▸ **Your objective**: Extend the New Book Day post below, picking up right after its last sentence.

[Excerpt — start]

Tuesday is New Book Day. We celebrate each week by highlighting titles we’re excited to see arrive in paperback.
1Q84 by Haruki Murakami (Vintage)
The year is 1984 and the city is Tokyo. A young woman named Aomame follows a taxi driver’s enigmatic suggestion and begins to notice puzzling discrepancies in the world around her. She has entered, she realizes, a parallel existence, which she calls 1Q84-“Q is for ‘question mark.’ A world that bears a question.” Meanwhile, an aspiring writer named Tengo takes on a suspect ghostwriting project. He becomes so wrapped up with the work and its unusual author that, soon, his previously placid life begins to come unraveled. As Aomame’s and Tengo’s narratives converge over the course of this single year, we learn of the profound and tangled connections that bind them ever closer.
Big Fish: A Novel of Mythic Proportions by Daniel Wallace (re-release from Algonquin)
In his prime, Edward Bloom was an extraordinary man. He could outrun anybody. He never missed a day of school. He saved lives and tamed giants. Animals loved him, people loved him, women loved him. He knew more jokes than any man alive. At least that’s what he told his son, William. But now Edward Bloom is dying, and William wants desperately to know the truth about his elusive father —this indefatigable teller of tall tales—before it’s too late. So, using the few facts he knows, William re-creates Edward’s life in a series of legends and myths—hilarious and wrenching, tender and outrageous—through which he begins to understand his father’s great feats, and his great failings.
Bright’s Passage by Josh Ritter (Random House)
Henry Bright, a sweet, rough-hewn farmer newly returned to his native West Virginia from the trenches of World War I France, is grief-struck at the death of his young wife, and unsure of how to care for the infant son she left behind. But Bright believes he has brought back from the war an angel, and his angel has a plan for all of them. As Bright, his newborn, his cantankerous goat, and his angel make their way through a landscape ravaged by forest fire toward an uncertain future, they are pursued all the while by the Colonel, father of Bright’s dearly departed bride, now hellbent on his destruction.

[Excerpt — finish]
[Data records — start]

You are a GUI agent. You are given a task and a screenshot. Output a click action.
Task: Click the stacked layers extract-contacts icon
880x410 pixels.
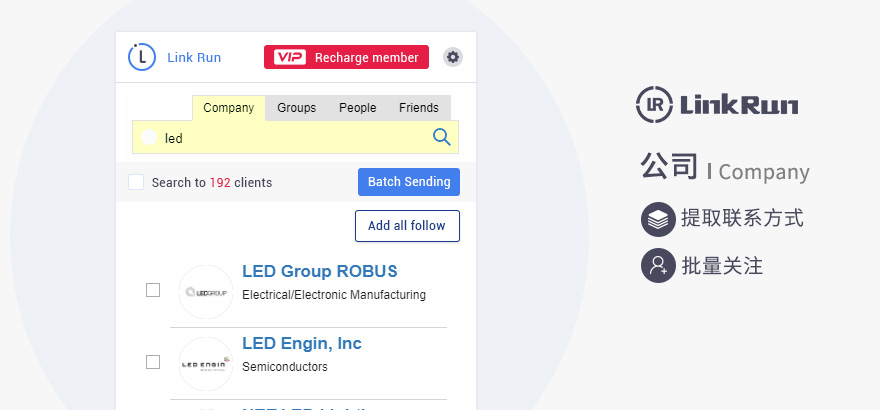pos(658,219)
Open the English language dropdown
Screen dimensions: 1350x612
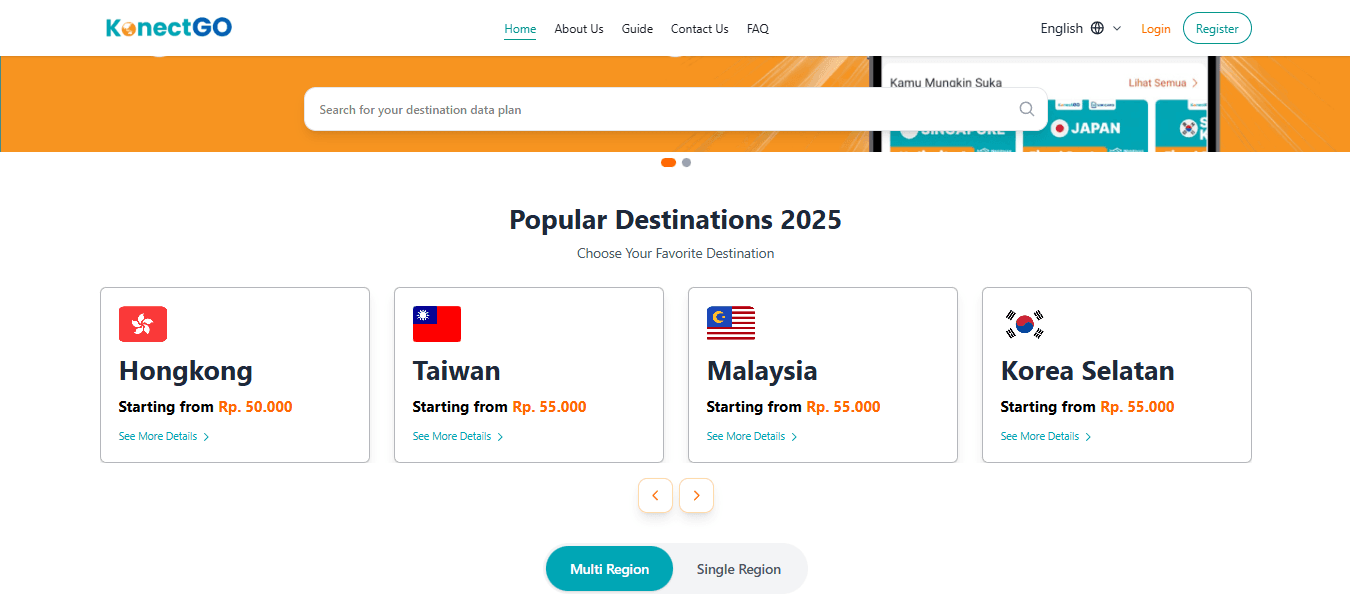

[Data records — finish]

▸ **Output for this task**:
Eye in the Sky by Philip K. Dick (Mariner Books)
Old favorites get a new look in these re-issues of PKD classics.
When a routine tour of a particle accelerator goes awry, Jack Hamilton and the rest of his tour group find themselves in a world ruled by Old Testament morality, where the smallest infraction can bring about a plague of locusts. Escape from that world is not the end, though, as they plunge into a Communist dystopia and a world where everything is an enemy.
My Lucky Life In and Out of Show Business by Dick Van Dyke (Crown Archetype)
Dick Van Dyke, indisputably one of the greats of the golden age of television, is admired and beloved by audiences the world over for his beaming smile, his physical dexterity, his impeccable comic timing, his ridiculous stunts, and his unforgettable screen roles.
His trailblazing television program, The Dick Van Dyke Show (produced by Carl Reiner, who has written the foreword to this memoir), was one of the most popular sitcoms of the 1960s and introduced another major television star, Mary Tyler Moore. But Dick Van Dyke was also an enormously engaging movie star whose films, including Mary Poppins and Chitty Chitty Bang Bang, have been discovered by a new generation of fans and are as beloved today as they were when they first appeared. Who doesn’t know the word supercalifragilisticexpialidocious?
Reamde by Neal Stephenson (William Morrow Paperbacks)
Greg had a hard time with this one, but we know some of y’all are excited about it.
Four decades ago, Richard Forthrast, the black sheep of an Iowa family, fled to a wild and lonely mountainous corner of British Columbia to avoid the draft. Smuggling backpack loads of high-grade marijuana across the border into Northern Idaho, he quickly amassed an enormous and illegal fortune. With plenty of time and money to burn, he became addicted to an online fantasy game in which opposing factions battle for power and treasure in a vast cyber realm. Like many serious gamers, he began routinely purchasing viral gold pieces and other desirables from Chinese gold farmers- young professional players in Asia who accumulated virtual weapons and armor to sell to busy American and European buyers.
For Richard, the game was the perfect opportunity to launder his aging hundred dollar bills and begin his own high-tech start up-a venture that has morphed into a Fortune 500 computer gaming group, Corporation 9592, with its own super successful online role-playing game, T’Rain. But the line between fantasy and reality becomes dangerously blurred when a young gold farmer accidently triggers a virtual war for dominance-and Richard is caught at the center.
What new-in-paperback titles are you excited about this week?